[Texto fornecido]
Estudo sobre Lucas 10

Estudo sobre Lucas 10






A missão dos Setenta (10.1-24)

Setenta discípulos, mencionados somente por Lucas, são enviados com uma comissão em termos bem semelhantes à dos Doze em 9.1-10 (v. comentário ad loc.). Eles retornam e relatam entusiasticamente o sucesso de sua missão; Jesus os adverte do perigo do orgulho tomando conta do seu coração. Segue o registro da oração do Filho ao Pai, quase joanina em sua linguagem.

v. 1. setenta e dois. A evidência dos manuscritos está dividida entre 70 e 72. O segundo número sugeriria seis de cada tribo, como os tradutores da Septuaginta. Por outro lado, havia tradicionalmente 70 nações (Gn 10), 70 anciãos foram apontados por Moisés (Nm 11.16,17), e havia 70 membros no Sinédrio. dois a dois'. A. R. G. Leaney (p. 176) sugere que isso pode ser uma ilustração do princípio da testemunha de Dt 19.15.

[Extrato do material]
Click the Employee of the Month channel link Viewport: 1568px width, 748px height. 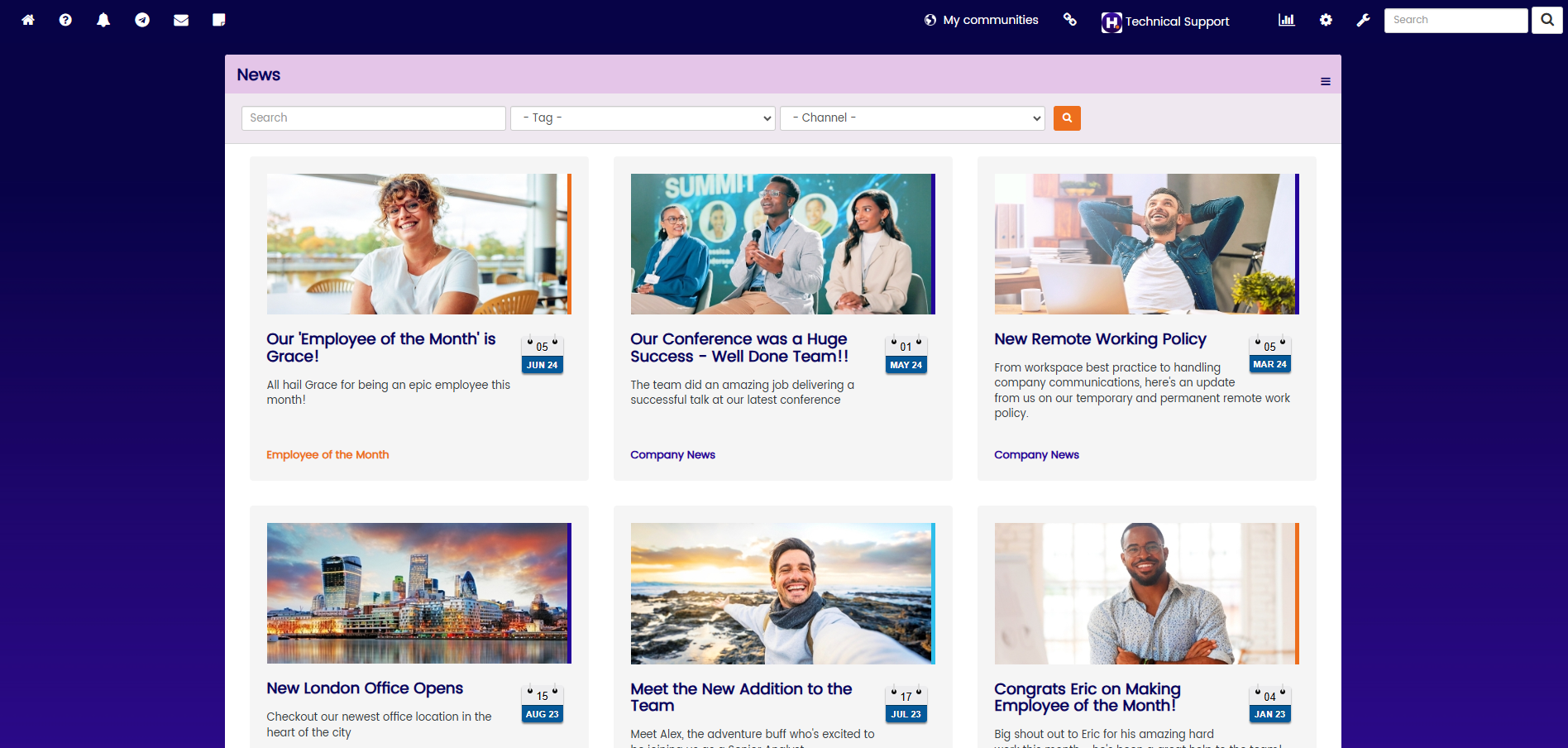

[Enunciado 1] Liste os usos tradicionais do número 70 que o estudo sobre Lucas 10 cita em contraste com o número 72. Inclua a referência bíblica de cada um, quando o estudo a indicar.
[Enunciado 2] Transcreva do estudo sobre Lucas 10 tudo o que vai desde "A missão dos" até "de Dt 19.15.".
[Enunciado 3] Prossiga com o estudo sobre Lucas 10 a partir do ponto em que ele termina.

[Resposta 1]
- 70 nações (Gn 10)
- 70 anciãos apontados por Moisés (Nm 11.16,17)
- 70 membros no Sinédrio

[Resposta 2]
A missão dos Setenta (10.1-24)

Setenta discípulos, mencionados somente por Lucas, são enviados com uma comissão em termos bem semelhantes à dos Doze em 9.1-10 (v. comentário ad loc.). Eles retornam e relatam entusiasticamente o sucesso de sua missão; Jesus os adverte do perigo do orgulho tomando conta do seu coração. Segue o registro da oração do Filho ao Pai, quase joanina em sua linguagem.

v. 1. setenta e dois. A evidência dos manuscritos está dividida entre 70 e 72. O segundo número sugeriria seis de cada tribo, como os tradutores da Septuaginta. Por outro lado, havia tradicionalmente 70 nações (Gn 10), 70 anciãos foram apontados por Moisés (Nm 11.16,17), e havia 70 membros no Sinédrio. dois a dois'. A. R. G. Leaney (p. 176) sugere que isso pode ser uma ilustração do princípio da testemunha de Dt 19.15.

[Resposta 3]
v. 2,3. colheita é grande.... Duas breves analogias introduzem a recomendação de Jesus aos Setenta; a colheita rica e os cordeiros entre os lobos. Em Mateus, ambos estão associados ao envio dos Doze (9.37,38; 10.16).

v. 4-12. Instruções para a viagem. As ordens dadas a eles são semelhantes às que os Doze receberam (9.3ss; cf. Mc 6.8-11; Mt 10.9-14), com o acréscimo de (a) uma determinação para não saudarem ninguém no caminho (v. 4); como no caso de Geazi (2Rs 4.29), a tarefa deles é uma questão de vida ou morte, e não há tempo a perder em intercâmbios sociais; (b) uma denúncia contra as cidades da Galileia, Corazim, Betsaida e Cafarnaum, por sua surdez ao chamado de Deus para que se arrependessem. Corazim não é mencionada em nenhum outro lugar na Bíblia nem em Josefo, mas suas ruínas são visíveis aproximadamente a quatro quilômetros ao norte de Cafarnaum; a denúncia contra Cafamaum é colocada em termos semelhantes ao “cântico de escárnio” contra o rei da Babilónica em Is 14.13-15.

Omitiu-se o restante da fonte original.